- Education: Yale University
- Employer: Brown University
- Notable work: Selling Radio (1994) Popular Ideologies (2007) Major Problems in American Popular Culture (2011) Doing Public Humanities (2020)
- Title: Professor

= Susan Smulyan =

Susan Smulyan is professor of American Studies and former director of the John Nicholas Brown Center for Public Humanities and Cultural Heritage at Brown University. A graduate of Yale University, Smulyan's research focuses on U.S. popular culture in the 20th century.

== Early life and education ==
Smulyan attended Yale University, where she earned a BA (1975), MA (1980), and PhD (1985).

== Career ==
Smulyan taught at University of Texas at San Antonio from 1985 until 1988, when she joined the Department of American Civilization (later renamed American Studies) at Brown University. She is professor of American Studies and director of the John Nicholas Brown Center for Public Humanities and Cultural Heritage at Brown.

Smulyan's work focuses on popular culture in the United States in the 20th century. Her first book, Selling Radio: The Commercialization of American Broadcasting, 1920-1934, described the rise of advertising on the medium of radio. Reviewing the book for the journal American Journalism, William James Ryan suggested that Smulyan made an important contribution in documenting the historical contingency (rather than inevitability) of this development: that, per Ryan, "American radio did not need to become what it became." In The Business History Review, Regina Lee Blaszczyk emphasized Smulyan's "savvy borrowing of research methods and theories from several fields" to develop this investigation.

Smulyan has also served as chair of the board of directors of New Urban Arts, a youth mentoring program in Rhode Island.

=== Doing Public Humanities (2020) ===
In July 2020, Routledge published Smulyan's Doing Public Humanities, an edited collection of essays, which "explores the cultural landscape from disruptive events to websites, from tours to exhibits, from after school arts programs to archives", providing a broad perspective of the work of public humanities. This work builds on Smulyan's tenure as the director of the John Nicholas Brown Center for Public Humanities and Cultural Heritage at Brown University and features case studies written by other scholars affiliated with the center.

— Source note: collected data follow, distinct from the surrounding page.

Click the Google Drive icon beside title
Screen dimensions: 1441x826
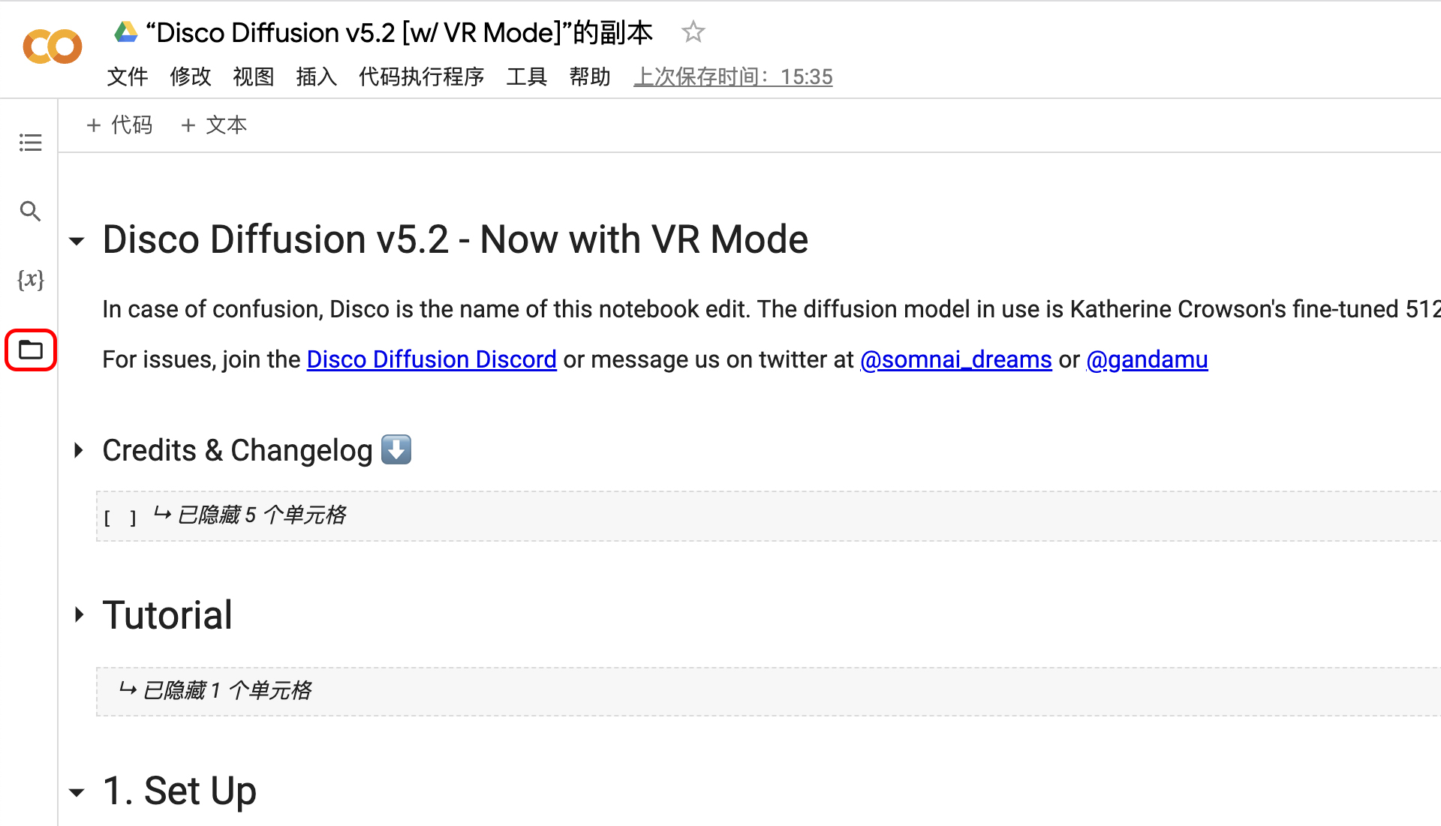[125, 32]
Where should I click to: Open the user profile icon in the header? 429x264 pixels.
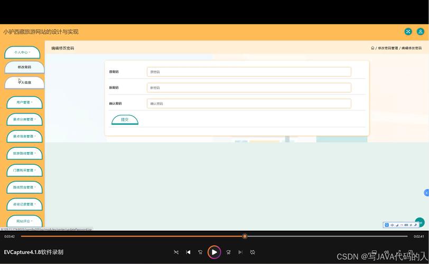coord(421,32)
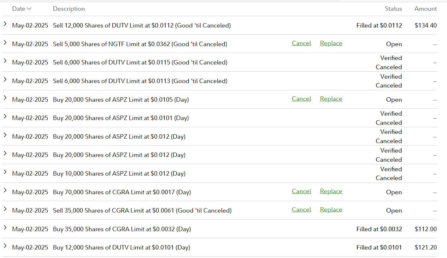The width and height of the screenshot is (447, 258).
Task: Cancel the ASPZ buy at $0.0105 order
Action: [301, 99]
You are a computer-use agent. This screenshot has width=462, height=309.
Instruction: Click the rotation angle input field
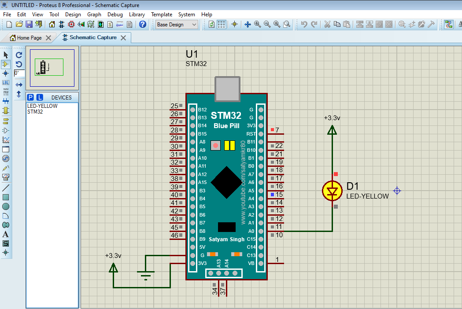coord(19,74)
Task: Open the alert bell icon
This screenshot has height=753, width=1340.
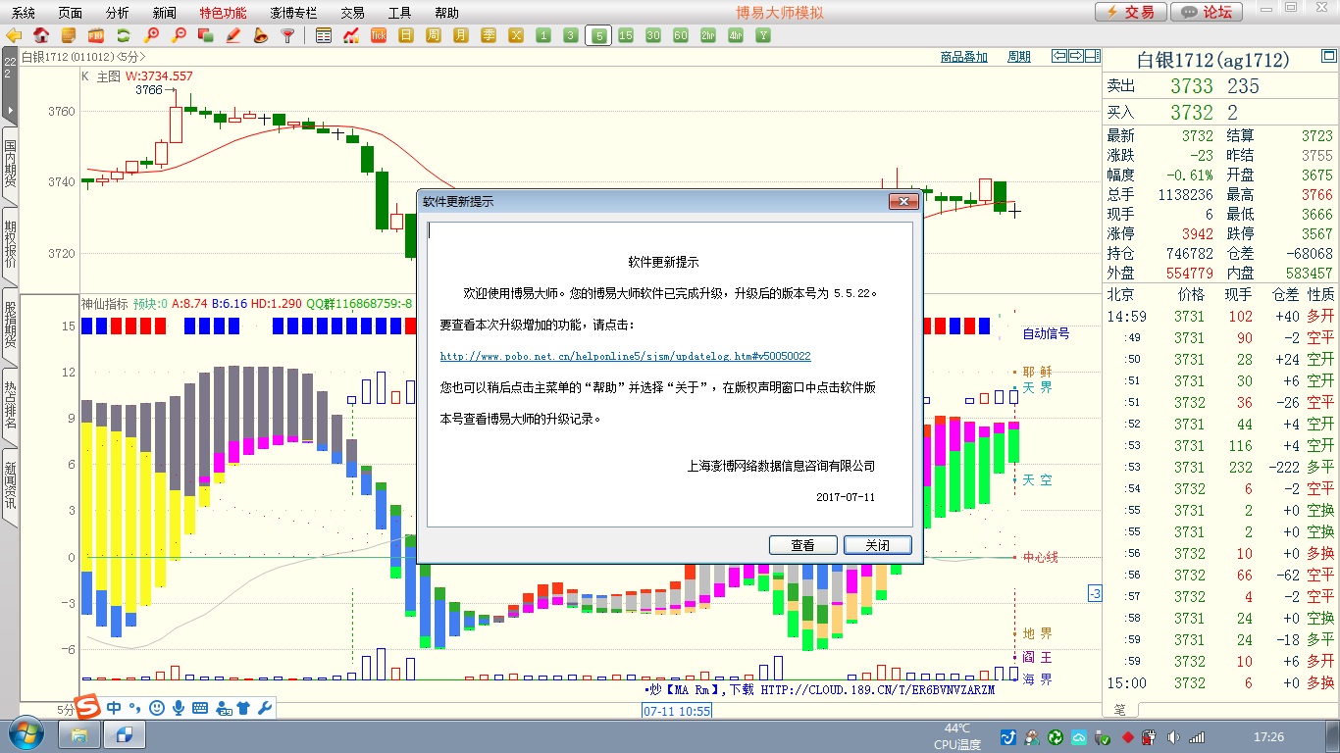Action: 260,35
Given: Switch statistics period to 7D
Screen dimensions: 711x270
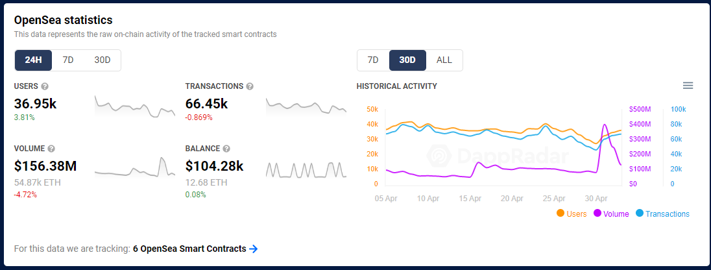Looking at the screenshot, I should point(68,60).
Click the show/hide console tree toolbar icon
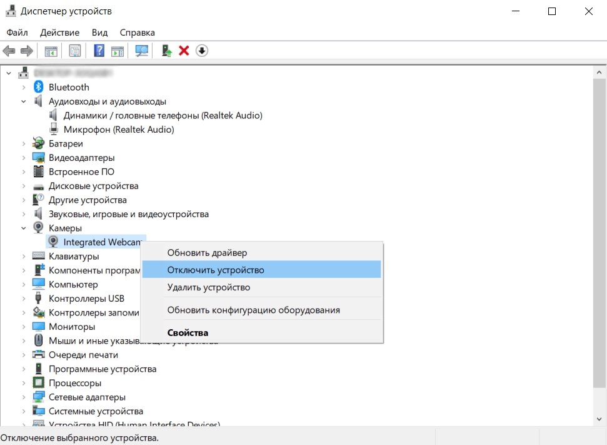 click(51, 50)
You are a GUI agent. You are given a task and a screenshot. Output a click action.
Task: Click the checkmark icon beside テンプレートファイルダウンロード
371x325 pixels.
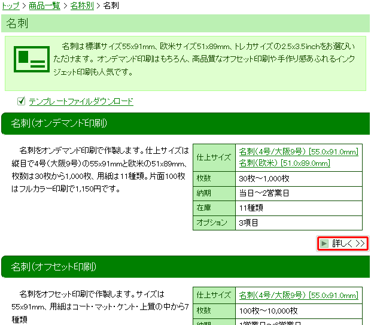22,101
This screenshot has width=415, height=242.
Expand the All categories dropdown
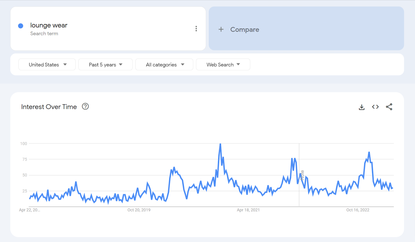[164, 65]
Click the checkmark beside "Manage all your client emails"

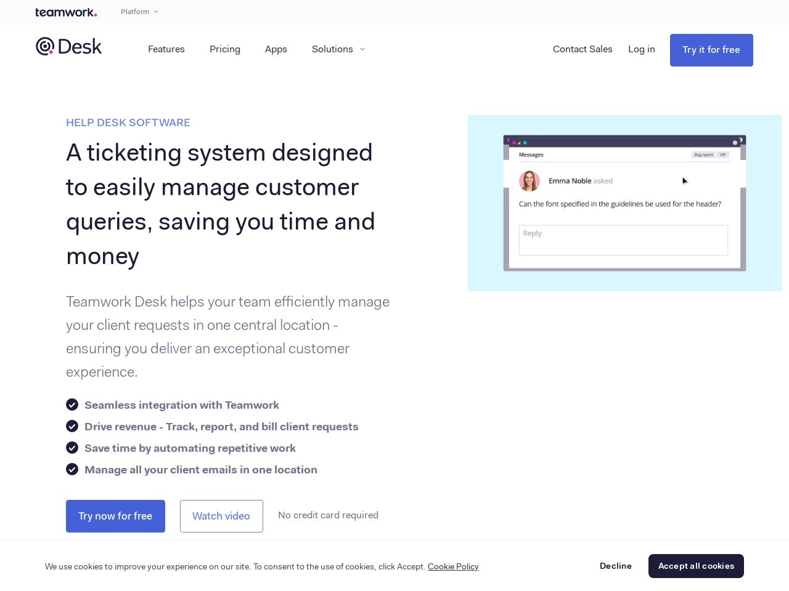click(x=72, y=469)
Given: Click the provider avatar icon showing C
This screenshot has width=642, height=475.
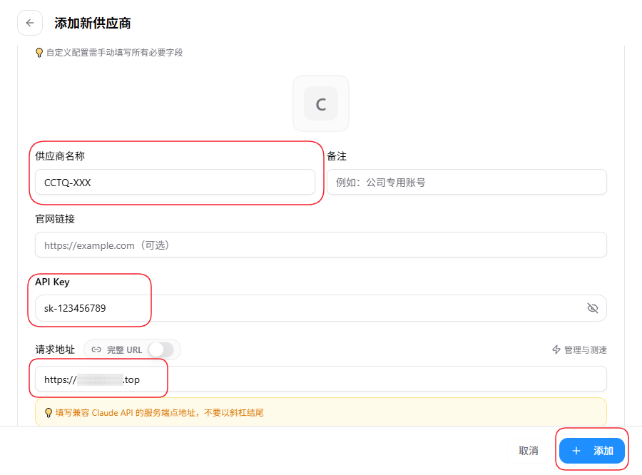Looking at the screenshot, I should pos(321,103).

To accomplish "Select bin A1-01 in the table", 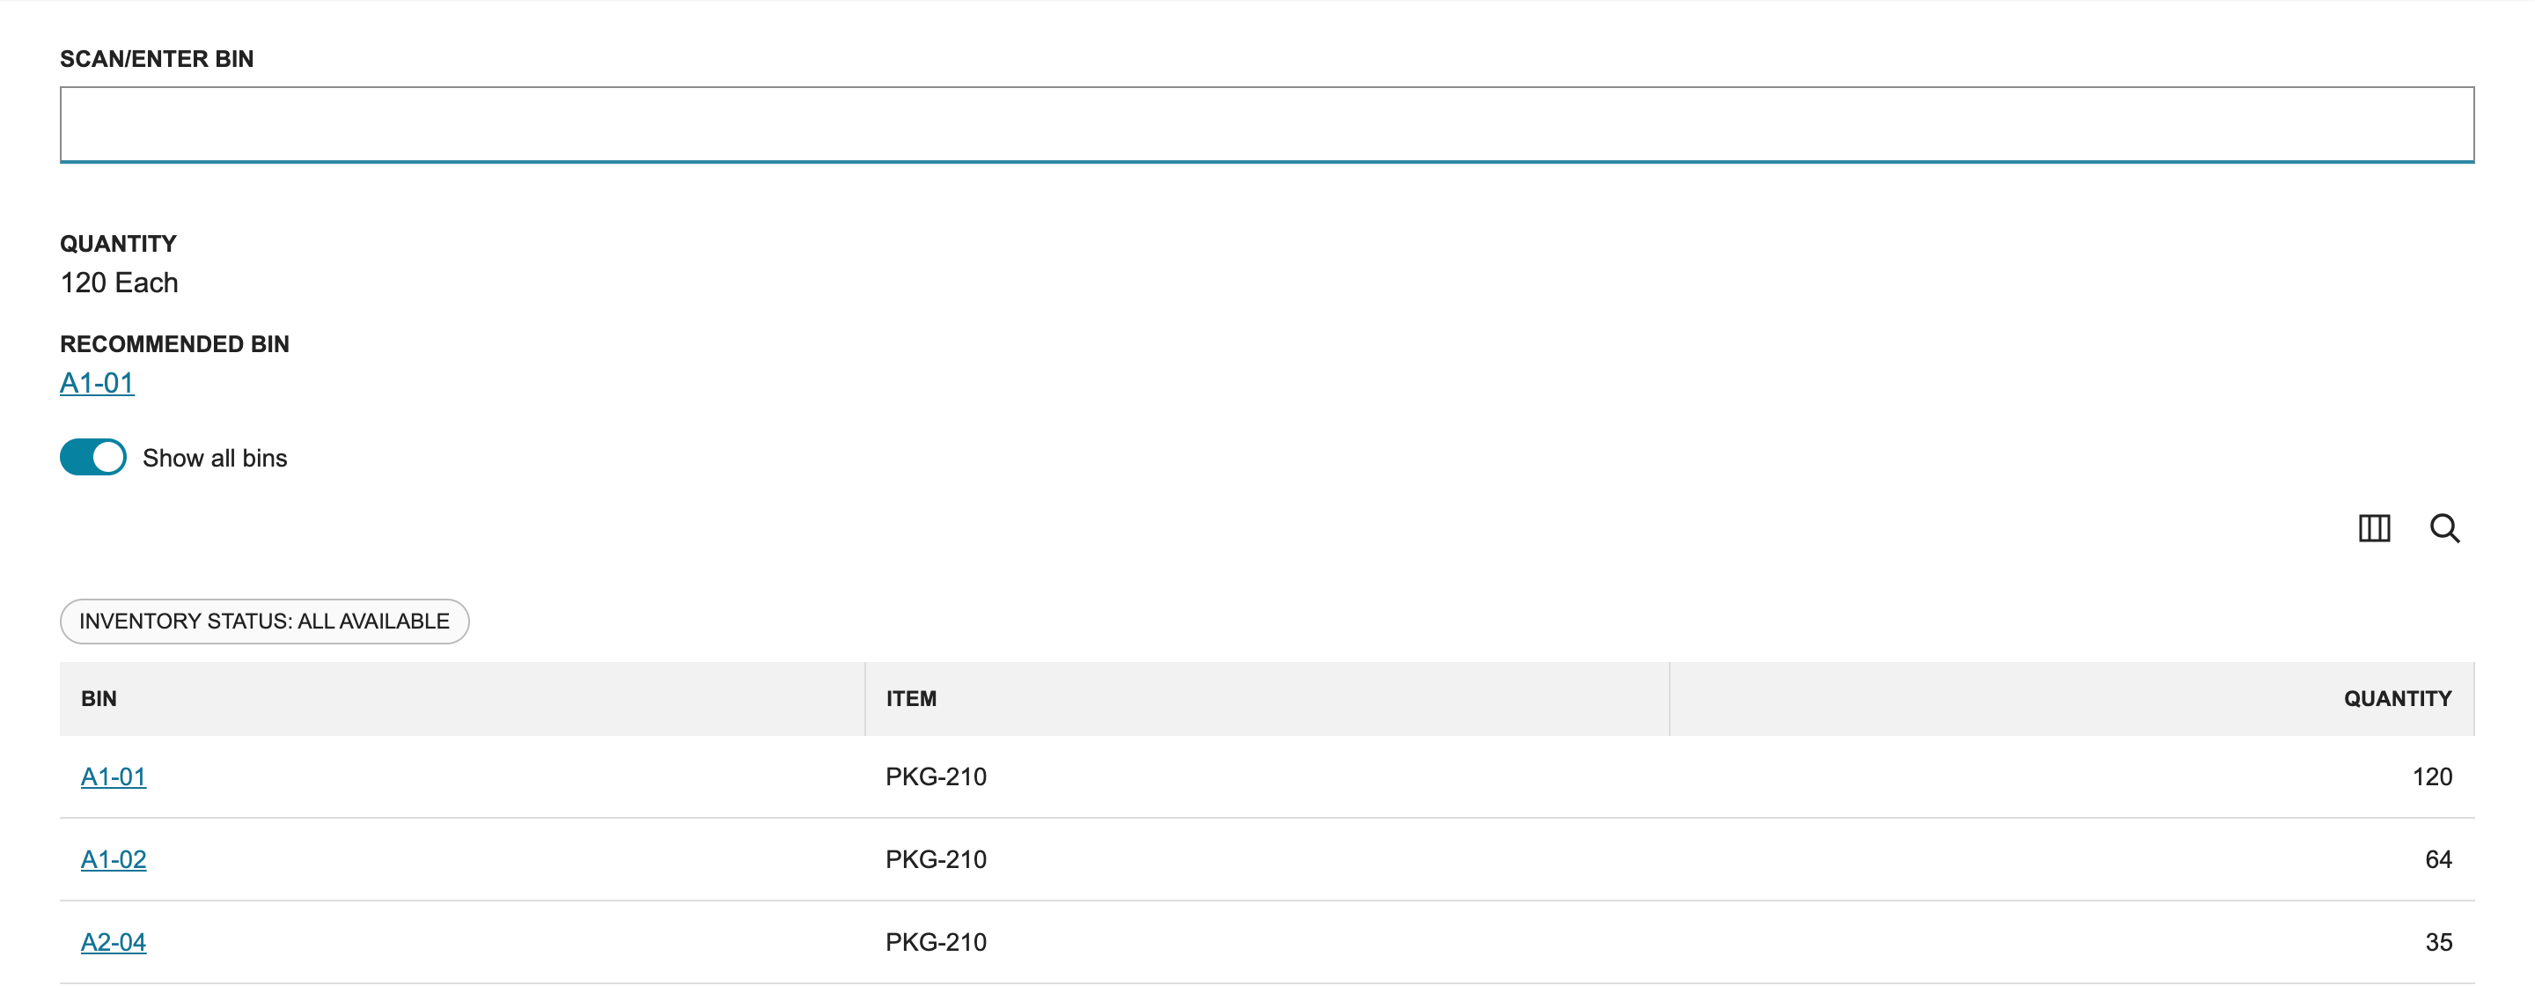I will (113, 777).
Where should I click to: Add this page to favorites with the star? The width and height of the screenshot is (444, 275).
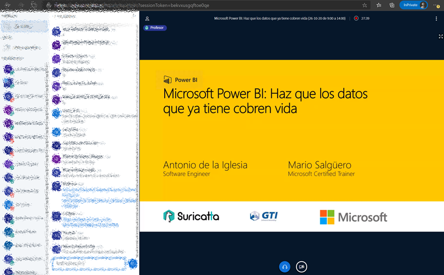tap(365, 5)
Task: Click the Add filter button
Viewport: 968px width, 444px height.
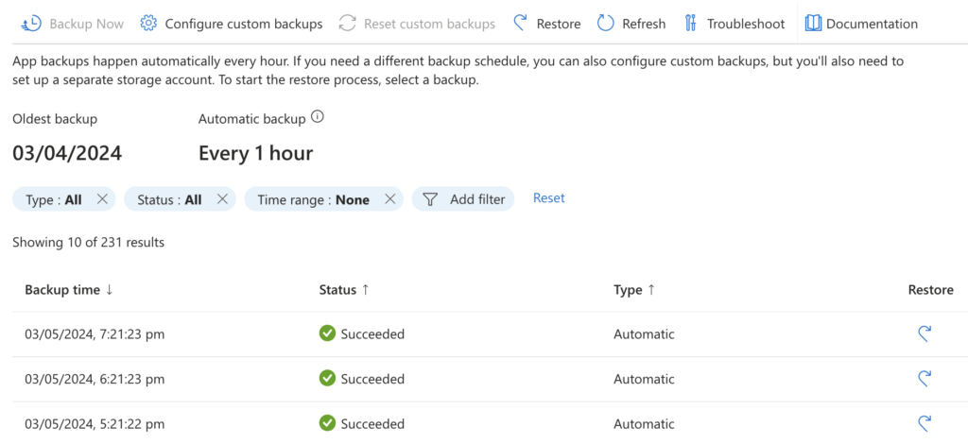Action: pyautogui.click(x=463, y=199)
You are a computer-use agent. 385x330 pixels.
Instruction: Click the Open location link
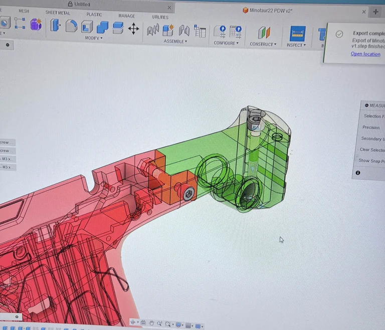pos(365,54)
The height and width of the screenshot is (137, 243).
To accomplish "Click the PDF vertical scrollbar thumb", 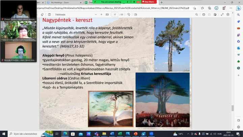I will pos(232,108).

Like Smulyan's earlier work, Doing Public Humanities is interdisciplinary and combines a practitioner's focus on case studies with the scholar's more abstract and theoretical approach. Smulyan's own essay, "What Can the Public Arts Teach the Public Humanities", draws on her work with an after school arts program in Providence, RI—New Urban Arts. Other contributors present a public humanities practice that encourages social justice and explores the intersectionalities of race, class, gender, and sexualities.

==Works==
- Selling Radio: The Commercialization of American Broadcasting, 1920-1934 (Smithsonian Institution Press, 1994)
- Popular Ideologies: Mass Culture at Mid-Century (University of Pennsylvania Press, 2007)
- ed., Major Problems in American Popular Culture, with Kathleen Franz (Wadsworth Cengage Learning, 2011)
- ed., Doing Public Humanities (Routledge, 2020)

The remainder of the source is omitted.